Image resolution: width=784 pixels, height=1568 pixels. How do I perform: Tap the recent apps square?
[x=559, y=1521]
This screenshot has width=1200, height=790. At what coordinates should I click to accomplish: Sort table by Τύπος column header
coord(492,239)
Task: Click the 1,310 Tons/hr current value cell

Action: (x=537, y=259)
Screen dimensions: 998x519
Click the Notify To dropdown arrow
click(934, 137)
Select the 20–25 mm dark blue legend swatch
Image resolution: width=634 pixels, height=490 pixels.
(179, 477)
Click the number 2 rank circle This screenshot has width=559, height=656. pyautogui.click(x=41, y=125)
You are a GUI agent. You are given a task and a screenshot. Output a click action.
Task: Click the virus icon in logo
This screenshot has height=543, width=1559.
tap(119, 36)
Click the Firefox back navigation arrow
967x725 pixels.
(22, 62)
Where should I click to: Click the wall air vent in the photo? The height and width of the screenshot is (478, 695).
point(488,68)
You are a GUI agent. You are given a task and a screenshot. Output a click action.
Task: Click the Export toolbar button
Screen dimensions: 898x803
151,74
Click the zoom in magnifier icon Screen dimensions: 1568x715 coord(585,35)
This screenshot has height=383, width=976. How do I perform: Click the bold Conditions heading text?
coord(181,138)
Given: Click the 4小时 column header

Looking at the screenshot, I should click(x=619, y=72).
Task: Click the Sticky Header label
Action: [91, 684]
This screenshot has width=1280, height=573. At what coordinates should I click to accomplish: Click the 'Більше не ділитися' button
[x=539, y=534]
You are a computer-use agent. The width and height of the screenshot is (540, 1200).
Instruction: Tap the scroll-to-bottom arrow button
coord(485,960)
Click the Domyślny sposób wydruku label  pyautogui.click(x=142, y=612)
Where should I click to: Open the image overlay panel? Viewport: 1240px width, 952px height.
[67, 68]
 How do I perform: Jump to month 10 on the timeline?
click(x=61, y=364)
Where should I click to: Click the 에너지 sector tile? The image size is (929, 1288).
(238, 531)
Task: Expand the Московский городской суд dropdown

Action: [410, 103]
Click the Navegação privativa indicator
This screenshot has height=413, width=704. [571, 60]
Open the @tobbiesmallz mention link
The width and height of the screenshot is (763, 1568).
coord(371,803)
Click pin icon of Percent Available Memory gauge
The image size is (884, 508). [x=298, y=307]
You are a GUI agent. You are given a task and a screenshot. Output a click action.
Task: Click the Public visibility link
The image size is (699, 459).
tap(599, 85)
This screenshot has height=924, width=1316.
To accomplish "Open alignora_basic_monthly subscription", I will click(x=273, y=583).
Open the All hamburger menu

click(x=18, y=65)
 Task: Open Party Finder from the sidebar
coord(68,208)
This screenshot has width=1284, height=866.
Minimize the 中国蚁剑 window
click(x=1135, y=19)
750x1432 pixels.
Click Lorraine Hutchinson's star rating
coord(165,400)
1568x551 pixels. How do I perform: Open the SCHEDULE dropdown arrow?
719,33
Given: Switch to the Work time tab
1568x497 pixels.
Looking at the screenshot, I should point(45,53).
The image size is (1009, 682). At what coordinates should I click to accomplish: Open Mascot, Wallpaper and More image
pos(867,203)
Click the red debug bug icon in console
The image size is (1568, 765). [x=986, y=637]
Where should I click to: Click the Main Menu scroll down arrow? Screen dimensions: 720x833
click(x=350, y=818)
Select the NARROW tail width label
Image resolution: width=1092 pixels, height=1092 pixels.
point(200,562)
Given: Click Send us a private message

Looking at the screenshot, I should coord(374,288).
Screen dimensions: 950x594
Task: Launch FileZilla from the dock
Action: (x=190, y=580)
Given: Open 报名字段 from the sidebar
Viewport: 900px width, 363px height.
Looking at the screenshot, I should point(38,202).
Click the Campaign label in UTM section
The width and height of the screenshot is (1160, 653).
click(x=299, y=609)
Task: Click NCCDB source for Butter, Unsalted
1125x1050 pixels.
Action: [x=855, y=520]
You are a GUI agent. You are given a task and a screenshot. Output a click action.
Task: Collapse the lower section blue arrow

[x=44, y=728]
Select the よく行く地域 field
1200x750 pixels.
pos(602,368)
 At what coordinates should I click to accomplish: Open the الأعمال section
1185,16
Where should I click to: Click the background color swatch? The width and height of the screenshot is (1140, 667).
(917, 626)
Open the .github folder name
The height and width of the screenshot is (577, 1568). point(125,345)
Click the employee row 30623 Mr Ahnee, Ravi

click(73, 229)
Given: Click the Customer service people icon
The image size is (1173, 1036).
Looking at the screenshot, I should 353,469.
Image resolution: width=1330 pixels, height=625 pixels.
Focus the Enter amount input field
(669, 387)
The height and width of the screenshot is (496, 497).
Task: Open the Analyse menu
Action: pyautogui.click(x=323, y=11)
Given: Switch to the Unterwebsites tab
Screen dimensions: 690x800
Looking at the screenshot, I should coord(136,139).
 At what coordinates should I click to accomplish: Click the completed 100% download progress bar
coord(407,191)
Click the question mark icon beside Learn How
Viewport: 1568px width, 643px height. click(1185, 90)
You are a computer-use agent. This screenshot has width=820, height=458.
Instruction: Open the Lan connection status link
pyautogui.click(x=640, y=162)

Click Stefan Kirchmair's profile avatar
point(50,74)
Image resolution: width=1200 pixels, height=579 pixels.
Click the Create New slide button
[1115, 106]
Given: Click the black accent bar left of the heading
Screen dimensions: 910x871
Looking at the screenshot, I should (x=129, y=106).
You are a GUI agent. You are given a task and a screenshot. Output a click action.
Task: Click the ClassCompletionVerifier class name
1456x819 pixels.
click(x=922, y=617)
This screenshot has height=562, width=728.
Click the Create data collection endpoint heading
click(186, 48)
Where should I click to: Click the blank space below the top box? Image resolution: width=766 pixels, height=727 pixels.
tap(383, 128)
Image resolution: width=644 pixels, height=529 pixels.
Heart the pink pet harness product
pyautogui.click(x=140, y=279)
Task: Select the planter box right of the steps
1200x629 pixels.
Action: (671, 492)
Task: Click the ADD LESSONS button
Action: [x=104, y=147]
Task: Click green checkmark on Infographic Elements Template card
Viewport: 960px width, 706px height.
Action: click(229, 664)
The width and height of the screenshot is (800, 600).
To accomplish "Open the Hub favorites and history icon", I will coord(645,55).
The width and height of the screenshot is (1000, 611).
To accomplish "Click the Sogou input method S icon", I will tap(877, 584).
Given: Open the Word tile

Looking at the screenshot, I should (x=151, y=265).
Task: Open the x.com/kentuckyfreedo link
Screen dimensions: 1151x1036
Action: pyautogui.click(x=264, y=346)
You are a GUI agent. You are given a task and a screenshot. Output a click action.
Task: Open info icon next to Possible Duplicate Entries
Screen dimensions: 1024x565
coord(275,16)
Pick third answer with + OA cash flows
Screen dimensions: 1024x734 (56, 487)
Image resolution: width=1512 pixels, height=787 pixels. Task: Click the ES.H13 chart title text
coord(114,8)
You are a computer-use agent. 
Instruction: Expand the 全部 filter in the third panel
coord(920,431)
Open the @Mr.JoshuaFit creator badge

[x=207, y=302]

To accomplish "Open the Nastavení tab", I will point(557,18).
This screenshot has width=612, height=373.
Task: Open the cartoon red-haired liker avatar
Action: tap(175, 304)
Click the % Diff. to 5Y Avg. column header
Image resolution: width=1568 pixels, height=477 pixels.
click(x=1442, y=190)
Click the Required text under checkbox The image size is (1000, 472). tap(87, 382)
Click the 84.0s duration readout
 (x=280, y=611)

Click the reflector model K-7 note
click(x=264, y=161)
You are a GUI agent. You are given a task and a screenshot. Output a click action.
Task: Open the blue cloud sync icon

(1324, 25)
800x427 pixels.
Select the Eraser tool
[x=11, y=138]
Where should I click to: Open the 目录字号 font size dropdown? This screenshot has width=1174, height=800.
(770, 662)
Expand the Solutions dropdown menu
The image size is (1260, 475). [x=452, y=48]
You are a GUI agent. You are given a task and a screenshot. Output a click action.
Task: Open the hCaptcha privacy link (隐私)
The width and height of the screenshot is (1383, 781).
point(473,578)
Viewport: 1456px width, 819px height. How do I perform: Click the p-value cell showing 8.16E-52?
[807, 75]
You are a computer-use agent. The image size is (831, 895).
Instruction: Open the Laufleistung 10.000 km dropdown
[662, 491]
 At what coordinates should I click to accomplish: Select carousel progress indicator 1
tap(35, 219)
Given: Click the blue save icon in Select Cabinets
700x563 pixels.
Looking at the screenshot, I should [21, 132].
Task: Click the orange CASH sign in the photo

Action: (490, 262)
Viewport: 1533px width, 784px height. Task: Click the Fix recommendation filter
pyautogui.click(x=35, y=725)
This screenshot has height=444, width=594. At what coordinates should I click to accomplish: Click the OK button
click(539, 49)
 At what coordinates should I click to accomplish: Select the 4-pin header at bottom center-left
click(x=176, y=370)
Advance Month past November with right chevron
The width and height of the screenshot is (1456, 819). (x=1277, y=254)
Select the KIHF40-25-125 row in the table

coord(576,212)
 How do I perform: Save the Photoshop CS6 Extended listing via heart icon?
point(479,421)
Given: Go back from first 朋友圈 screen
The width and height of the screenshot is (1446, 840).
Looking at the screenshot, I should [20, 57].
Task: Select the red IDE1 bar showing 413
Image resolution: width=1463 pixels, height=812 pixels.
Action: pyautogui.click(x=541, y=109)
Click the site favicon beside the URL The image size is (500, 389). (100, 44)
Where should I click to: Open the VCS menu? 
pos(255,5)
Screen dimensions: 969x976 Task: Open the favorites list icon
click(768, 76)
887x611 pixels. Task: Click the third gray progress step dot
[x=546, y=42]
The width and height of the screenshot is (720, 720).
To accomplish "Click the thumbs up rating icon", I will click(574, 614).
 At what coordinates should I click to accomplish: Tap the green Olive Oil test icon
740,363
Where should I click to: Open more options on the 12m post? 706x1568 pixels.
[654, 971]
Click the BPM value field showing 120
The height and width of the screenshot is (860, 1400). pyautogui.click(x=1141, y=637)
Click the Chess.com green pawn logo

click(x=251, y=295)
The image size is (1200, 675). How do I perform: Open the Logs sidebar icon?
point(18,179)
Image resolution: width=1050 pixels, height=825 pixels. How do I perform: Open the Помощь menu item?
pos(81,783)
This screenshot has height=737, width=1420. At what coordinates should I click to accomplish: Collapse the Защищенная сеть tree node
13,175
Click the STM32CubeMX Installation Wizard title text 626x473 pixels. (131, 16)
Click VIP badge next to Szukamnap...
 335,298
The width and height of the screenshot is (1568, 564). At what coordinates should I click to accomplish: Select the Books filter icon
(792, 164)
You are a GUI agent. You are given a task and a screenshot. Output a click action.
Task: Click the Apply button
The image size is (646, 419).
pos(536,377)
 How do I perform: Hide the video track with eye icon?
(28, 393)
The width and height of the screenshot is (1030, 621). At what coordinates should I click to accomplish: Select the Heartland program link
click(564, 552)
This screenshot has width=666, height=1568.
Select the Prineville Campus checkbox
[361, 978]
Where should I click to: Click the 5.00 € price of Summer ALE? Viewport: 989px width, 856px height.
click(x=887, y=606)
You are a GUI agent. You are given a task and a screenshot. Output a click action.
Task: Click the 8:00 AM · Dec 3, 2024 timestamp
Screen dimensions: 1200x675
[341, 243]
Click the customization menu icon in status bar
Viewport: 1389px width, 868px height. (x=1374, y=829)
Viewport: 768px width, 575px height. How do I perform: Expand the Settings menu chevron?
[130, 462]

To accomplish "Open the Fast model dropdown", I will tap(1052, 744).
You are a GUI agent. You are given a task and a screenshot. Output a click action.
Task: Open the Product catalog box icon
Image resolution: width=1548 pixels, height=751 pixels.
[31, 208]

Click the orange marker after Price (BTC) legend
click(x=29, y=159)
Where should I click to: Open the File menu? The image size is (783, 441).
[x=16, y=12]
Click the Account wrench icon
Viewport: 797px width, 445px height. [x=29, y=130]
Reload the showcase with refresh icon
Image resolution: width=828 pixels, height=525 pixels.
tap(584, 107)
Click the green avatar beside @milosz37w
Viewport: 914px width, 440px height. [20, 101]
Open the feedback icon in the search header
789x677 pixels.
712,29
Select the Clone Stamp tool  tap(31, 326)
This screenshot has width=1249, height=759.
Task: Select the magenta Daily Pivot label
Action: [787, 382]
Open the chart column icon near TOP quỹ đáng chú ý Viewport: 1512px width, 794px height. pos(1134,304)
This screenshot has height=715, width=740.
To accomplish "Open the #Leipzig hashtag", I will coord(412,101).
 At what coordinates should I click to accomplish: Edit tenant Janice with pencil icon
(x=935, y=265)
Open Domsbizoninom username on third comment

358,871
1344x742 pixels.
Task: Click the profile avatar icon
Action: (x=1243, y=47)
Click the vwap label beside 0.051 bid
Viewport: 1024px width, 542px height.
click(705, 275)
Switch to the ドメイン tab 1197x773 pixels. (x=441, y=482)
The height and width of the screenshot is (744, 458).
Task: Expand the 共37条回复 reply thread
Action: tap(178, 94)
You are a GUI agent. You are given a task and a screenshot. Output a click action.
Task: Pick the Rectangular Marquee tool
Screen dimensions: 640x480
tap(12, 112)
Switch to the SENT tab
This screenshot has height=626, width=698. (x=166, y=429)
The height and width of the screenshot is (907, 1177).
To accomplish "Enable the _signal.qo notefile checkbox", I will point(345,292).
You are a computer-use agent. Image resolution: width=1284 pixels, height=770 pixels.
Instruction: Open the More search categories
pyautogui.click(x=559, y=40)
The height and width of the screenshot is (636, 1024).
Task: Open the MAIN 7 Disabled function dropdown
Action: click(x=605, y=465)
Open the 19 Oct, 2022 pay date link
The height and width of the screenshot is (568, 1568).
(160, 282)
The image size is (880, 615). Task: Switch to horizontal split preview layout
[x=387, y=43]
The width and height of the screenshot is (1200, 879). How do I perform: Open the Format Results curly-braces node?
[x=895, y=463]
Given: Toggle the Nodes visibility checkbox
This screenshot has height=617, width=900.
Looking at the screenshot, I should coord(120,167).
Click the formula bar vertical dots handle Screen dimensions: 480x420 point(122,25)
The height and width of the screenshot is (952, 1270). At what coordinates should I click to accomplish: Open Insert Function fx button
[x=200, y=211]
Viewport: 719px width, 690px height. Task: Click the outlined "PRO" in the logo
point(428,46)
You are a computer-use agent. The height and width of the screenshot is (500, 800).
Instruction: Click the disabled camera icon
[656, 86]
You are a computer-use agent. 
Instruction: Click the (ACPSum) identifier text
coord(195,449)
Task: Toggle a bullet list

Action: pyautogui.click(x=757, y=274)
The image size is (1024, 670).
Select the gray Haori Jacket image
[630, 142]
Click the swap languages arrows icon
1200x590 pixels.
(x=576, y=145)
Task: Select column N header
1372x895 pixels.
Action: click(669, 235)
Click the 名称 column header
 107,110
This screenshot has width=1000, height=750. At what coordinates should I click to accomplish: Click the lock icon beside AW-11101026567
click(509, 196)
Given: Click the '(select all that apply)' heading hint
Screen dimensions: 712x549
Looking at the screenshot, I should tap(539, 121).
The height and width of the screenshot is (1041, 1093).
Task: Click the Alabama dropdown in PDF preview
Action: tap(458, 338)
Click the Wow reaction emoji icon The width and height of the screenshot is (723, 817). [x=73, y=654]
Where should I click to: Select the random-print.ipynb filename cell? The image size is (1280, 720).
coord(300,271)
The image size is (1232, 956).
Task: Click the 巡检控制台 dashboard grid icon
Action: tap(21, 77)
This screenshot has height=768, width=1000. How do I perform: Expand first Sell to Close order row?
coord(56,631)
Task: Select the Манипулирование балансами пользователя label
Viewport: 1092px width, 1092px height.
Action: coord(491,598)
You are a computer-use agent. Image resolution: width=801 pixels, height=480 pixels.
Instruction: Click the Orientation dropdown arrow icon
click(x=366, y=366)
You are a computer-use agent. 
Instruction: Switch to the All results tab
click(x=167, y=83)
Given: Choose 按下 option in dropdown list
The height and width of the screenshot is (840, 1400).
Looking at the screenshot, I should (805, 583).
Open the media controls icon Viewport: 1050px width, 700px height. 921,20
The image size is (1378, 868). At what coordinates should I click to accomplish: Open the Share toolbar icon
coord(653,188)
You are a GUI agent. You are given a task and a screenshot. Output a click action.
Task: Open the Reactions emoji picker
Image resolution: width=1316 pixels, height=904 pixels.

> _What you need to do_
Transcribe each line of the data above, unaltered, from the one where "The height and width of the screenshot is (952, 1270)." appears to the one where "Open the media" appears, inclusive of both.

> _Result_
The height and width of the screenshot is (952, 1270). At what coordinates should I click to accomplish: Open Insert Function fx button
[x=200, y=211]
Viewport: 719px width, 690px height. Task: Click the outlined "PRO" in the logo
point(428,46)
You are a computer-use agent. The height and width of the screenshot is (500, 800).
Instruction: Click the disabled camera icon
[656, 86]
You are a computer-use agent. 
Instruction: Click the (ACPSum) identifier text
coord(195,449)
Task: Toggle a bullet list

Action: pyautogui.click(x=757, y=274)
The image size is (1024, 670).
Select the gray Haori Jacket image
[630, 142]
Click the swap languages arrows icon
1200x590 pixels.
(x=576, y=145)
Task: Select column N header
1372x895 pixels.
Action: click(669, 235)
Click the 名称 column header
 107,110
This screenshot has width=1000, height=750. At what coordinates should I click to accomplish: Click the lock icon beside AW-11101026567
click(509, 196)
Given: Click the '(select all that apply)' heading hint
Screen dimensions: 712x549
Looking at the screenshot, I should tap(539, 121).
The height and width of the screenshot is (1041, 1093).
Task: Click the Alabama dropdown in PDF preview
Action: tap(458, 338)
Click the Wow reaction emoji icon The width and height of the screenshot is (723, 817). [x=73, y=654]
Where should I click to: Select the random-print.ipynb filename cell? The image size is (1280, 720).
coord(300,271)
The image size is (1232, 956).
Task: Click the 巡检控制台 dashboard grid icon
Action: tap(21, 77)
This screenshot has height=768, width=1000. How do I perform: Expand first Sell to Close order row?
coord(56,631)
Task: Select the Манипулирование балансами пользователя label
Viewport: 1092px width, 1092px height.
Action: coord(491,598)
You are a computer-use agent. Image resolution: width=801 pixels, height=480 pixels.
Instruction: Click the Orientation dropdown arrow icon
click(x=366, y=366)
You are a computer-use agent. 
Instruction: Switch to the All results tab
click(x=167, y=83)
Given: Choose 按下 option in dropdown list
The height and width of the screenshot is (840, 1400).
Looking at the screenshot, I should (805, 583).
Open the media controls icon Viewport: 1050px width, 700px height. 921,20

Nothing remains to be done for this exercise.